This article is adapted from one first published at CreditSesame.com
In late 2012, the Consumer Financial Protection Bureau (CFPB) published a study analyzing differences between credit scores sold to lenders and those sold to consumers. The study found that the different scores provided “similar information about the relative creditworthiness of consumers,” but that for a small percentage of consumers, different scoring models gave “meaningfully different results.”
The CFPB is also now encouraging lenders to provide free credit scores to their customers. Inevitably, this brings up a sensitive issue among consumers and their advocates and a question the 2012 CFPB study left unanswered: Are consumers better off with so many credit scores?
As the credit scoring marketplace continues to evolve, consumers are benefiting in ways they might not recognize. Competition certainly has its upsides.
If you looked exclusively at credit bureau-based risk-scoring systems, you’d find over five dozen options that lenders can choose from. Those models are referred to as “generic” scoring systems, which means they’re sitting on a shelf and any lender in the United States can buy and use them for risk assessment for any variety of credit obligation. The next time you walk down the soft drink aisle at your local supermarket, count the number of options available and you’ll have a pretty good idea of how many credit scoring model options are commercially available for lenders.
And while there are dozens of scoring systems available for use by lenders, those models were developed by only a small handful of companies, including VantageScore Solutions, FICO and the credit bureaus themselves. Each of the credit scoring models available to lenders essentially competes against the others, as they’re all designed to do pretty much the same things.
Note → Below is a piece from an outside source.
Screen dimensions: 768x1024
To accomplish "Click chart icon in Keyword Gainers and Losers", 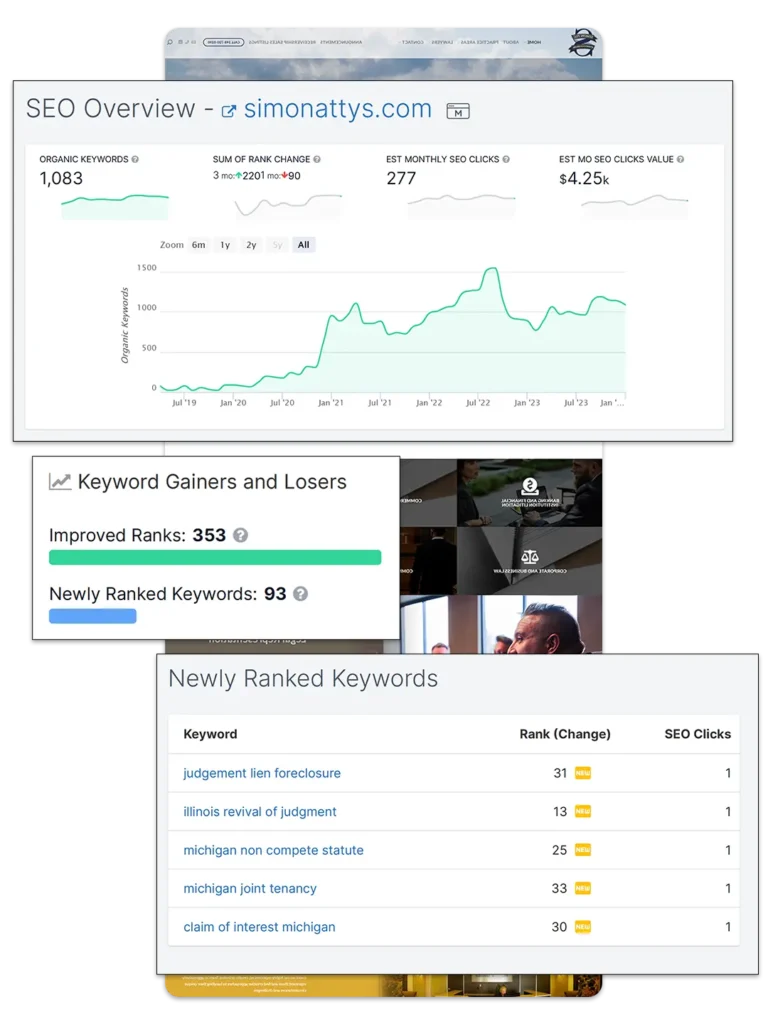I will point(60,482).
What’s also a given is that every one of those models will perform differently in its efforts to predict the likelihood that a consumer will become delinquent on his or her credit obligations.
When lenders choose which scoring model to use, they normally test several options against each other to determine which does the best job of separating future bads, or consumers who will default, or go 90-days or more overdue on their loan payments, from consumers who make payments on time. This testing generally entails a process called validation: Models are applied to a set of recent consumer data for which the actual number of defaults is known. (These historical files are chosen to be representative of the U.S. population overall, and are stripped of personal information that could be used to identify any consumers involved). The models’ predictions of default are compared to actual consumer behavior, and whichever model identifies more bad payers than the others is the more predictive model.
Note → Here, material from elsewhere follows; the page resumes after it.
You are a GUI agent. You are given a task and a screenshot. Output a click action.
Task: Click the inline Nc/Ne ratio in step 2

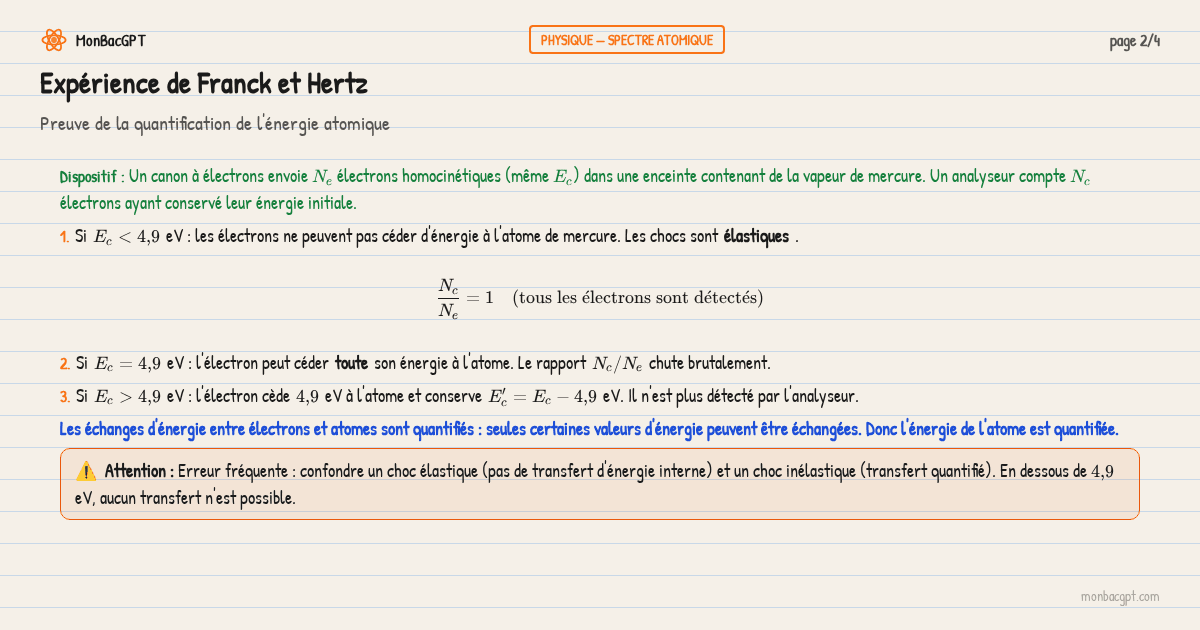pos(617,363)
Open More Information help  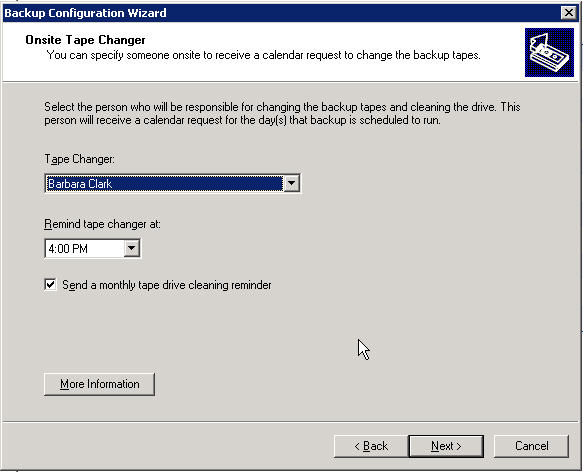99,384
Predictive prowess is just one of many significant factors that determine a lender’s decision whether to implement a new model. Other considerations include compliance and governance guidelines, universe expansion and myriad other factors.
The ability to perform validations with competing models is the considerable value of having many different scoring models to choose from. If only one model were available, lenders wouldn’t have the ability to test multiple options to identify the best-performing tool for their particular product mix and target customer. That would leave all lenders at a disadvantage because their loss rates would be much higher than necessary. But, that disadvantage wouldn’t fall solely on the shoulders of lenders. Consumers would likely be the ones who would be asked to subsidize lenders’ additional risk.
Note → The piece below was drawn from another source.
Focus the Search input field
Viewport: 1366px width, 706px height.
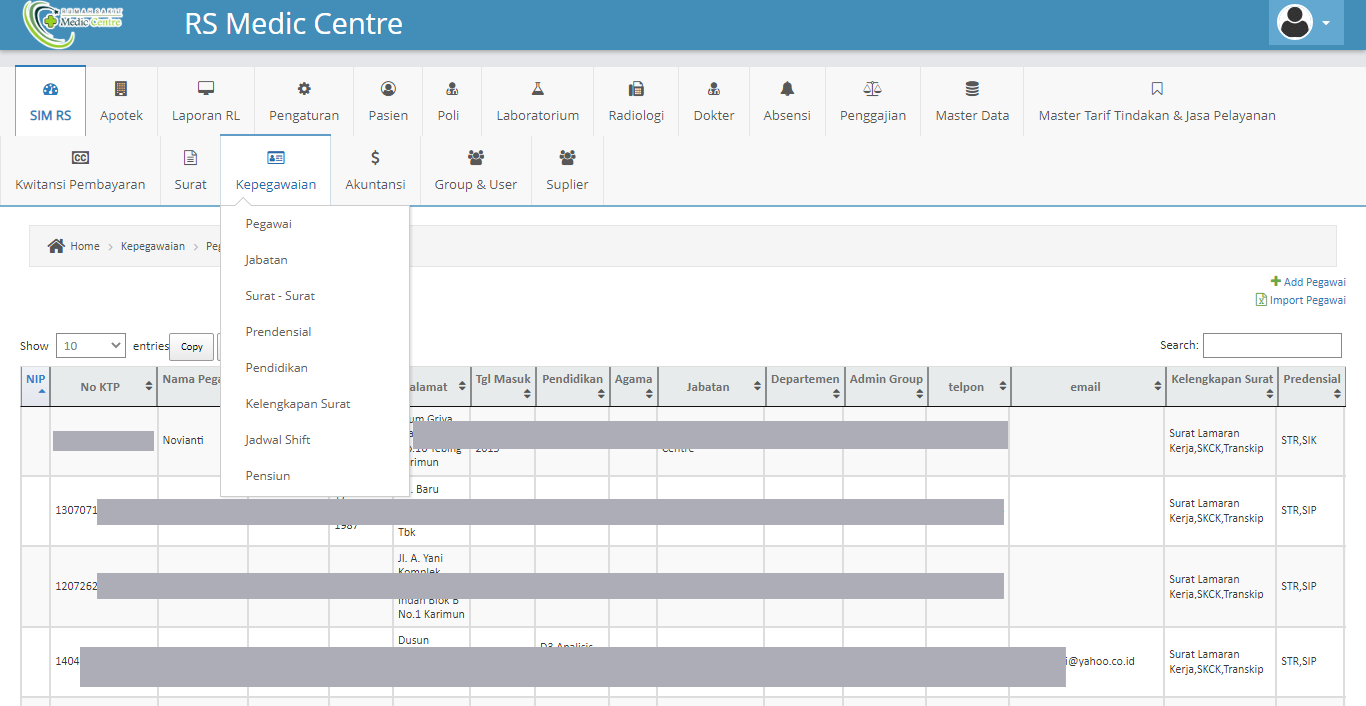(x=1271, y=345)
Whenever lenders determine there is financial risk of doing business with certain groups of consumers, they have a choice to make. They can either avoid doing business with those consumers or they can ask those consumers to subsidize their risk by paying higher interest rates and fees. There’s no doubt we would all be paying higher interest rates if there were limited credit scoring model options, or only one.
So whether it’s free from a lender, through any number of websites or through the purchase of a credit-monitoring service, any time we can expose consumers to credit scores and the context around how that score was calculated, consumers benefit. They benefit because credit score management is not taught at any level of academia, and because, until the early 2000s at least, only consumers who also happened to work in the financial services environment knew anything about credit scores.
Today we live in an environment where most people are familiar with the concept of credit scoring. Interest rates are relatively low and credit can be extended within a very short period of time. Innovations in credit scoring and the competitive pressure to produce the most accurate and innovative credit risk management system are in large part responsible.
Regardless of how many scores are sold to consumers or given away freely, or how many models are available for use by lenders, all of them are based on the same three credit reports, compiled by the major credit reporting companies (CRCs), Equifax, Experian, and TransUnion. That makes credit score management as easy as ensuring that the information on your three credit reports is accurate and speaks glowingly of your credit management practices.